Check out this short video, taken in a backyard southwest of the Phoenix Sky Harbor Airport. Watch and listen as back-to-back flights demonstrate the last six months of noise impact due to FAA’s NextGen implementation.When FAA turned on NextGen at Phoenix Sky Harbor [KPHX] last September 18th, community noise complaints went through the roof. Just two complaints in August rose to nearly 500 in October! Hardest hit was the historic residential communities along Grand Avenue, to the northwest of KPHX. But the noise increases were in all quadrants, because of three problematic elements within the design of FAA’s KPHX NextGen plan:
- FAA set up new departure procedures that mandate pilots turn at lower altitudes, much closer to the departure points.

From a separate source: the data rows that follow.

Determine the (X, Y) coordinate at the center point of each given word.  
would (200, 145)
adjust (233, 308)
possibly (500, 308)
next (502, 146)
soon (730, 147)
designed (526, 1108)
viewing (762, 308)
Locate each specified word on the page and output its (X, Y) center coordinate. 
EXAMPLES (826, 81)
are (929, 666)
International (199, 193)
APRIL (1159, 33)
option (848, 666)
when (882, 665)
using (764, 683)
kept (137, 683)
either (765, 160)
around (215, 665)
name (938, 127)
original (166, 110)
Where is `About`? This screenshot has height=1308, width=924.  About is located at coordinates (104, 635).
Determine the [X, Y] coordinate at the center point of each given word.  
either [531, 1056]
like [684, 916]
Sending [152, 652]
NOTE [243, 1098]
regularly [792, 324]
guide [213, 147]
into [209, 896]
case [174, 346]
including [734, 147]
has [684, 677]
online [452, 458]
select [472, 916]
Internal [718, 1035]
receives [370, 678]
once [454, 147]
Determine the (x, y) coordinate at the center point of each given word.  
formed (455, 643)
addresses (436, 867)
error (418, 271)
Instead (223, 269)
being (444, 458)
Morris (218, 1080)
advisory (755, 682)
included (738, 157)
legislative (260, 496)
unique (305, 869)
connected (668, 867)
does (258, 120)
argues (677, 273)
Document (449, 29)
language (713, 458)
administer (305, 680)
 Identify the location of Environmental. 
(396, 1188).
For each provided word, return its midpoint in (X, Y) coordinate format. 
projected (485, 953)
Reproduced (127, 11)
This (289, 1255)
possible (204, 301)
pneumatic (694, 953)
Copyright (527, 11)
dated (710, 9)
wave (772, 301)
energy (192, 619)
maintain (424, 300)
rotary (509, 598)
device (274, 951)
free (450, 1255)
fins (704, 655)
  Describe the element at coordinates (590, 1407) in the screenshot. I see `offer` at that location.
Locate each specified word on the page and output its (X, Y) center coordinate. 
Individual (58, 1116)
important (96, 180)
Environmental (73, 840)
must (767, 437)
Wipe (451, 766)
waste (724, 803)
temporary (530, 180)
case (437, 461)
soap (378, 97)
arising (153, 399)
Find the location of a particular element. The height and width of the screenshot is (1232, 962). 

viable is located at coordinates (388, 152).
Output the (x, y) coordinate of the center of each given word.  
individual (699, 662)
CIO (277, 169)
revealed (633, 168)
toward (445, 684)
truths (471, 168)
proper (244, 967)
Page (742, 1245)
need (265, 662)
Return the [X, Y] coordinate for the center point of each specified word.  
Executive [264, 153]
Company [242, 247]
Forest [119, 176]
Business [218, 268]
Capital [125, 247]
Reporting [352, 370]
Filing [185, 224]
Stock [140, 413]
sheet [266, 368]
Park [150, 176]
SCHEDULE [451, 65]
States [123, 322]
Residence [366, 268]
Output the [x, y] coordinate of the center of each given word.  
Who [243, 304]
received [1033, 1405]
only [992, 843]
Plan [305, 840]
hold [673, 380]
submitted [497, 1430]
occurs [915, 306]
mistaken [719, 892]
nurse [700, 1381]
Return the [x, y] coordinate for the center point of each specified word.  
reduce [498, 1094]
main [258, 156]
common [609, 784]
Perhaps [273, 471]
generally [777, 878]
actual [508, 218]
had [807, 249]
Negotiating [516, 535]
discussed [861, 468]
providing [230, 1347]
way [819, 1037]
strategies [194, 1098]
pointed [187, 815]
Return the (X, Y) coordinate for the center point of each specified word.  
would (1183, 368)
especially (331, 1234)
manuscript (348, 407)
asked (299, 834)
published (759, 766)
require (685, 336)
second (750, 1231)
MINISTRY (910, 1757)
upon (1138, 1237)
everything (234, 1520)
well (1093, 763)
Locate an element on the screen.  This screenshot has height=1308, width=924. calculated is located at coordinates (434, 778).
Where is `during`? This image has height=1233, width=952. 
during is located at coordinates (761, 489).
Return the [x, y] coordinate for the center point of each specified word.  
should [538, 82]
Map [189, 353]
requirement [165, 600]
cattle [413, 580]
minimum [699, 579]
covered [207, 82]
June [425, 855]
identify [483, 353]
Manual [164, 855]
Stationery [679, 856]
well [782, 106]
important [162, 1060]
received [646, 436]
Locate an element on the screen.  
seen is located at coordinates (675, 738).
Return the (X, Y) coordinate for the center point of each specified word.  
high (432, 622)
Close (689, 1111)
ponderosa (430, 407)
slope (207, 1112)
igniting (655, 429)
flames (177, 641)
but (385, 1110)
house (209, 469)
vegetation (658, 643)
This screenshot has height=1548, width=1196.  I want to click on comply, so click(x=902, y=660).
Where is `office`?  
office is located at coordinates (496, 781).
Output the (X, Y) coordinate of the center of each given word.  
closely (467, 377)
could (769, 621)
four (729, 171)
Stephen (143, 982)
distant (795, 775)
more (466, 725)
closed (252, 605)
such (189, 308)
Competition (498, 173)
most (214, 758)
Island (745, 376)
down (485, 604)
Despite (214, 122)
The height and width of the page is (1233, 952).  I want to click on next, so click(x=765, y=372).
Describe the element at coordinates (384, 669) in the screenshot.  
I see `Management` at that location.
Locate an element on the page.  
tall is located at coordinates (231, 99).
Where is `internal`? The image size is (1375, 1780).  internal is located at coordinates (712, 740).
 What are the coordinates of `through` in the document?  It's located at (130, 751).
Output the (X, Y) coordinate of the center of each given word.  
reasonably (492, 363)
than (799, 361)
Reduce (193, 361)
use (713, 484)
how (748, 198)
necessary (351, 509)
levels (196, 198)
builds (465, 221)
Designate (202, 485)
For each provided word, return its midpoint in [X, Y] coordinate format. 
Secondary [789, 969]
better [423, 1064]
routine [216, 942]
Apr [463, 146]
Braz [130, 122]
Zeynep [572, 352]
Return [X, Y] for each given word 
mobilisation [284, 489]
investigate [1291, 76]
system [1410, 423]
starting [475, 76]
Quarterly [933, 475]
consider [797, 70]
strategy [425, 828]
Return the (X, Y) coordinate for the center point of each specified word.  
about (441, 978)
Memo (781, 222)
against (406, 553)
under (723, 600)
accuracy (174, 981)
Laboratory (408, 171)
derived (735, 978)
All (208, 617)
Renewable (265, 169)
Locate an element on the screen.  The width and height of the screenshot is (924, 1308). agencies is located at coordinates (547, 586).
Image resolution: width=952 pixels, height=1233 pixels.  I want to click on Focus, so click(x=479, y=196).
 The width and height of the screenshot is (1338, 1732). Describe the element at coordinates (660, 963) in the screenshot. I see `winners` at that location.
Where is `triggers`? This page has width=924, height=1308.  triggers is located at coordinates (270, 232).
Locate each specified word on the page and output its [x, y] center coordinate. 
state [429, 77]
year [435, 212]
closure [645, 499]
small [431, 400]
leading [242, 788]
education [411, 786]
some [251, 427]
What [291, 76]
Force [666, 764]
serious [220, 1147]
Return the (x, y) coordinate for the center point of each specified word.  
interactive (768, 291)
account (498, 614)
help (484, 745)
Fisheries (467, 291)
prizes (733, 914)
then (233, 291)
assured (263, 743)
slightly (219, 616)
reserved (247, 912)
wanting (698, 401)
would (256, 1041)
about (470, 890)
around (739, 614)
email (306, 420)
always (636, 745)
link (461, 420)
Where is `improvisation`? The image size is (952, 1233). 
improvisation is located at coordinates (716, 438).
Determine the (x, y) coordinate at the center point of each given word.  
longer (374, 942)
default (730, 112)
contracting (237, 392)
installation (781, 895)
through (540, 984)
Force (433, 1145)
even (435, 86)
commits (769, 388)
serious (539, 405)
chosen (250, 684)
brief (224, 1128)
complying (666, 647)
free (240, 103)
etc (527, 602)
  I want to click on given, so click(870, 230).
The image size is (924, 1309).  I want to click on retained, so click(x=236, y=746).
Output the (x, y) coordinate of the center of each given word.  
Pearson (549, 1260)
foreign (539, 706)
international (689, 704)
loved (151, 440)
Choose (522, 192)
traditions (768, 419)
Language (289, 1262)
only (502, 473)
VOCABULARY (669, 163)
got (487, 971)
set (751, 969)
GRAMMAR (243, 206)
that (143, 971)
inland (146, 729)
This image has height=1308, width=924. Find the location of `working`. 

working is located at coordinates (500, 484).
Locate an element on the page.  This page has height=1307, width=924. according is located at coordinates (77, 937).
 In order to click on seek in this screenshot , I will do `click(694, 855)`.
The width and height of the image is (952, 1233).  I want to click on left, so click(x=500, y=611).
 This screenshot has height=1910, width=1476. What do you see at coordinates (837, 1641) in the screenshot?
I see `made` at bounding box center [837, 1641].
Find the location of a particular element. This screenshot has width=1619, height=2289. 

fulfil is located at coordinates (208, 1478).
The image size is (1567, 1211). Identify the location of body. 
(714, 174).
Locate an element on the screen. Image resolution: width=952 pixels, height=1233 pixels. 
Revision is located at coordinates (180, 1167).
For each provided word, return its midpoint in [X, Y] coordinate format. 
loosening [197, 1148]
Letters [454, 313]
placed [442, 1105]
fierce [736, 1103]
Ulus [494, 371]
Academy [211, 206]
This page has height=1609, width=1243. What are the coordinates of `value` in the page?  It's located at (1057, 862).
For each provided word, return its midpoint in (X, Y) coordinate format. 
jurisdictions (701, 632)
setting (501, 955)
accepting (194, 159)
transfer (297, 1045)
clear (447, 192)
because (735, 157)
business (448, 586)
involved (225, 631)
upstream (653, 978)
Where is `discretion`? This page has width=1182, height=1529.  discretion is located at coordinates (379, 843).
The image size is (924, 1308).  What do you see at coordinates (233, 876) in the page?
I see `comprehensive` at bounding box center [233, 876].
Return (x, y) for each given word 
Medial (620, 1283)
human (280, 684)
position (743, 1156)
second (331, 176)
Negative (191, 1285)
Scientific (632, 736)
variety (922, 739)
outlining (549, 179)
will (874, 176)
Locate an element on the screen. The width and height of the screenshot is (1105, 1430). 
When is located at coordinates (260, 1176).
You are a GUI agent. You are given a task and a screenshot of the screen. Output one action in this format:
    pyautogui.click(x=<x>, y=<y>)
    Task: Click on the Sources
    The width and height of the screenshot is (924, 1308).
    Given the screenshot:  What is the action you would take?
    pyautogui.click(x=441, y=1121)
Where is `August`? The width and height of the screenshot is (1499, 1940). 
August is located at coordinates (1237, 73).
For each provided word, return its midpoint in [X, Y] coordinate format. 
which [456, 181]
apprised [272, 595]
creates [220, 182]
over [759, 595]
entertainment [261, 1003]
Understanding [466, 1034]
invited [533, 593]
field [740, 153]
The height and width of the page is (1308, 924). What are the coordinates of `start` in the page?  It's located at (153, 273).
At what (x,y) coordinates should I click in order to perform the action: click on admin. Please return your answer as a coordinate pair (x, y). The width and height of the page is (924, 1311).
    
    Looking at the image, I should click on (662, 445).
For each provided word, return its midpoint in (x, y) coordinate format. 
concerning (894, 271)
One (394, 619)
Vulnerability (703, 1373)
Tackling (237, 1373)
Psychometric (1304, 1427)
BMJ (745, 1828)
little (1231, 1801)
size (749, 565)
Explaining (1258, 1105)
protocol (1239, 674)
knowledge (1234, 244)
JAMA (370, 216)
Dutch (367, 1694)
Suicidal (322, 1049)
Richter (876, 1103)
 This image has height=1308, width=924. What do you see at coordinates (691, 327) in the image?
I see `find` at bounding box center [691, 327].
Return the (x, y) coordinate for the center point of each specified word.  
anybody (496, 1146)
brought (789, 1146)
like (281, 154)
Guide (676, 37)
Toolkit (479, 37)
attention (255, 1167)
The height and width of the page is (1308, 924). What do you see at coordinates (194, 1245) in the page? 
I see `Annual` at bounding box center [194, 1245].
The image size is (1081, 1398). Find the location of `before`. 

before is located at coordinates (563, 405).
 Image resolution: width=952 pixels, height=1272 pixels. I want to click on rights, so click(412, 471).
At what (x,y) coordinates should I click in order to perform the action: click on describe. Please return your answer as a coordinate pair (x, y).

- The very design of NextGen focuses routes sharply onto thin lines. Thus, traffic that was previously dispersed over many miles of slightly randomized routes is now focused over the same house, with repetitive noise events, minute after minute after minute.
- Tightening the turns (closer to the airport) creates compression. Because these departures are turned closer to the airport, flights under them (such as helicopters and small GA airplanes flying through) have less space to maneuver, thus tend to fly lower to the ground and closer to impacted residences.
So, Where is Laveen?
One of the impacted communities is Laveen, to the southwest of Sky Harbor. This is an area of farmlands transitioning to residential subdivisions. Under NextGen, when KPHX is in a west flow, departures toward Texas and Florida make a left turn at 1,640 feet altitude. Similarly, other departures generally east (most from New York to Atlanta, and even a few Chicago flights) usually make left turns. The problem is, the KPHX airport elevation is 1,135 feet; thus, FAA is directing these departures to start their turns at just 500-feet above the surface (AGL). A 500-foot AGL turn is OK in many cases, but not when it points flights toward residential areas … as it does at Laveen.
Prior to September 18th, these departures would turn left to heading 240, then continue straight ahead until a 9-mile fix (aka 9-DME), THEN start another left turn. With FAA’s NextGen routes, flights are lower and further east (closer to KPHX), plus they start their second (southbound) turn earlier. The RNAV departures being touted by FAA are KATMN2 and FTHLS2, and both require pilots to remain at or below 8,000 feet MSL (mean sea level) until after BUNEE. As shown at right, both of these new departures are taking off, turning direct to DAVZZ, then direct to VANZZ, and then direct to BUNEE.
The change is clearly viewable in the diagram below. The letters PHX represent the airport. The red box marks the Laveen area. Blue lines represent the old departure patterns; green lines represent the new departure patterns, under FAA’s NextGen. Notice how the green routes are thin and concentrated, versus the dispersed pattern for older blue routes. Also, in the area southwest of PHX, notice how the old 240-headings to 9-DME push the departure pattern further west (and higher) versus the new NextGen routes. The new NextGen lines are green; the new NextGen program is anything but green.
And why did FAA implement these changes?
Well, it is this simple. FAA collects billions of dollars each year, mostly from airline passenger taxes. They want (need?) to spend these billions each year on airport expansions and technological upgrades, to support the industry. But, the overall airline system has been downsizing for more than a decade, with far fewer flights today than during the peak years of the late 1990’s. Plus, the airlines are understandably averse to spending, especially since most airlines already have (and have been using!) the basic satellite-nav technologies to gain more direct routes and better efficiencies. FAA still wants the airlines to buy more of what they do not need, so they resisted. The airlines said ‘NO’ to FAA’s early NextGen proposals. FAA had to get the airline support, so they traded away environmental impact, granting the airlines minor fuel (and cost) savings via earlier and lower departure turns. They whitewash NextGen with a flood of distorted propaganda, suggesting the technologies are new and efficient and safer. In reality, it is all just a bad and fraudulent sales job.
In the Phoenix area and in other impacted cities (Boston, Minneapolis, Seattle…), hundreds of thousands of airport neighbors will testify to the fact:
“Hey, FAA, these NextGen departures are failing!”